Un ejemplo claro de ello es el caso de los Montes de María, ubicados entre los departamentos de Bolívar y Sucre. Allí se encuentran agroecosistemas con distintos grados de complejidad, definidos por su estructura y diversidad de especies, que a su vez condicionan las interacciones biológicas y socioculturales que sustentan las prácticas de manejo. En las dos últimas décadas, diversos proyectos centrados en la gestión territorial y la conservación de la biodiversidad han promovido un modelo de arreglos productivos conocido como la finca montemariana3. Este modelo combina el cultivo de especies alimenticias, maderables y medicinales con la conservación de áreas de bosque.

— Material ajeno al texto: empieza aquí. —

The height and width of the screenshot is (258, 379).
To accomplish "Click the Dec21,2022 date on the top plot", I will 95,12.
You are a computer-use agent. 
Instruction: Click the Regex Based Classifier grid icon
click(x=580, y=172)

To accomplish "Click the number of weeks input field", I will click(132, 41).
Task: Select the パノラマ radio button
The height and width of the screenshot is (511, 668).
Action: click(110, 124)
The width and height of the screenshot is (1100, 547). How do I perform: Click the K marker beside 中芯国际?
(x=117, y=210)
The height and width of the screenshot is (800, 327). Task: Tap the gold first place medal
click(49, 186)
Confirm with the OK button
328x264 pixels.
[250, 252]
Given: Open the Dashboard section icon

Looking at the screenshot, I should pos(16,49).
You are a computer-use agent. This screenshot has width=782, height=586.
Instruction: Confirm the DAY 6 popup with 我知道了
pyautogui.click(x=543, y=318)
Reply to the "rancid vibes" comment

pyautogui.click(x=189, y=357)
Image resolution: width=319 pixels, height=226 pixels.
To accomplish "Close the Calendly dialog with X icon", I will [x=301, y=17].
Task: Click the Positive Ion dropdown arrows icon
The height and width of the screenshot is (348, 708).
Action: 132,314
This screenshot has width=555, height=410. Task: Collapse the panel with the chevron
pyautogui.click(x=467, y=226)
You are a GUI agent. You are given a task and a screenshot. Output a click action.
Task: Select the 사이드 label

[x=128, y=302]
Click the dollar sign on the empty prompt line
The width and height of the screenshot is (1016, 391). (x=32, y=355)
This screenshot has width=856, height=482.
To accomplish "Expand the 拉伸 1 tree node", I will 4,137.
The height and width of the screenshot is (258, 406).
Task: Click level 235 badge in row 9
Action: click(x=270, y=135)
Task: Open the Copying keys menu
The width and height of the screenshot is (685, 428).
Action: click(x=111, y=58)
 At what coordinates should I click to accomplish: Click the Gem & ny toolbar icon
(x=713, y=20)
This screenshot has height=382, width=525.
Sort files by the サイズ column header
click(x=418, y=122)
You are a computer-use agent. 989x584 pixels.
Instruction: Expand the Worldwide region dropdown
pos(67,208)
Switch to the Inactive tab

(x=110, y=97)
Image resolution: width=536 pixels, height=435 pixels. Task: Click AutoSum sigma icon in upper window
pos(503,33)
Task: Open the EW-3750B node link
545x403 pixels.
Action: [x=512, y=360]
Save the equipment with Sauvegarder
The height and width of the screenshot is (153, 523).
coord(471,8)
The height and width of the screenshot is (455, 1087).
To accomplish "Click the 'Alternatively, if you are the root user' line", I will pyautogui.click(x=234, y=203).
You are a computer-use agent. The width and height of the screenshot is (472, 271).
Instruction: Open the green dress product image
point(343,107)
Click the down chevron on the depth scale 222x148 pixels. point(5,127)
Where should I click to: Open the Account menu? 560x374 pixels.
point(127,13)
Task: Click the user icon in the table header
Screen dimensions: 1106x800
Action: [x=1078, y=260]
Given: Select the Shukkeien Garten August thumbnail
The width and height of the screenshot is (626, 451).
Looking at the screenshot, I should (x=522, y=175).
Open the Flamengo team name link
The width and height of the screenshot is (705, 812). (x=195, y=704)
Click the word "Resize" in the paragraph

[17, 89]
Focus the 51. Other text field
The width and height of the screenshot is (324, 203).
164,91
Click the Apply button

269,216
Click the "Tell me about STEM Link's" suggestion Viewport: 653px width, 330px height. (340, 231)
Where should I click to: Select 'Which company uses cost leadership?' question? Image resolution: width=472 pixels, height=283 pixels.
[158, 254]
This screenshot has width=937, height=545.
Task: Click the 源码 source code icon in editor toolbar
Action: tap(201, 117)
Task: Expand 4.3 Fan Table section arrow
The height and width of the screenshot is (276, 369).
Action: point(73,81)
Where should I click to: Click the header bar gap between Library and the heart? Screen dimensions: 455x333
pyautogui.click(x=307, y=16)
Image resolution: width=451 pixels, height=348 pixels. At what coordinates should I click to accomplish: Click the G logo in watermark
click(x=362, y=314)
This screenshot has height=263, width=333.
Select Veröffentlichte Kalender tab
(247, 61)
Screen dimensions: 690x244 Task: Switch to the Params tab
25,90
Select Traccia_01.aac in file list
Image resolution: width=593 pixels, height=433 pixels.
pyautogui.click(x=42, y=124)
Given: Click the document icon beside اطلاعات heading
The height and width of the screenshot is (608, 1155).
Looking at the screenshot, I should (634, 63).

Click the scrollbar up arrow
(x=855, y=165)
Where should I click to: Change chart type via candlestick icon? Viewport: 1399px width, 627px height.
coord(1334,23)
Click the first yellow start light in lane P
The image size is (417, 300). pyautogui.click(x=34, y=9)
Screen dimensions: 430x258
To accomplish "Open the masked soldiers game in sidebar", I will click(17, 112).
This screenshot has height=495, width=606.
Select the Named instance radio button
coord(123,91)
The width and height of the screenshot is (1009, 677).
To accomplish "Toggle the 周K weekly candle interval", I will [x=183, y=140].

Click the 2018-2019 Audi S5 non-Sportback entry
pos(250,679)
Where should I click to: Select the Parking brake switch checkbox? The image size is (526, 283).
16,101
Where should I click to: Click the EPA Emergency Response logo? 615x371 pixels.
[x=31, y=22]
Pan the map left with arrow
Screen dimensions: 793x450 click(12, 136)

Estas iniciativas han contribuido a la conservación de importantes relictos de bosque seco tropical, uno de los ecosistemas más amenazados del país, mediante una red de agroecosistemas agrosilvícolas y silvopastoriles de alta complejidad. Esta diversidad estructural y funcional da lugar a paisajes socioecológicos más resilientes y eficientes, en los que procesos ecosistémicos clave —como el ciclaje de nutrientes, la polinización y el manejo de plagas— operan de forma más efectiva, favoreciendo así la productividad y sostenibilidad de los sistemas agrícolas.
De esta manera, las fincas montemarianas no solo ofrecen una mayor diversidad de alimentos, medicinas, herramientas y otros bienes, sino que también permiten alcanzar un equilibrio entre la conservación y el uso del suelo. Los agroecosistemas presentes en los paisajes de los Montes de María constituyen, por tanto, un modelo de uso productivo sostenible que reduce la dependencia de monocultivos, dinamiza los mercados locales y fortalece la identidad, la gobernanza y la riqueza biocultural de los bosques secos en la región Caribe4.
Fortalecer y replicar este modelo representa una valiosa oportunidad para mitigar los riesgos asociados al cambio climático y la pérdida de biodiversidad, al tiempo que se promueven territorios más equitativos, adaptados y sostenibles frente a las dinámicas socioculturales.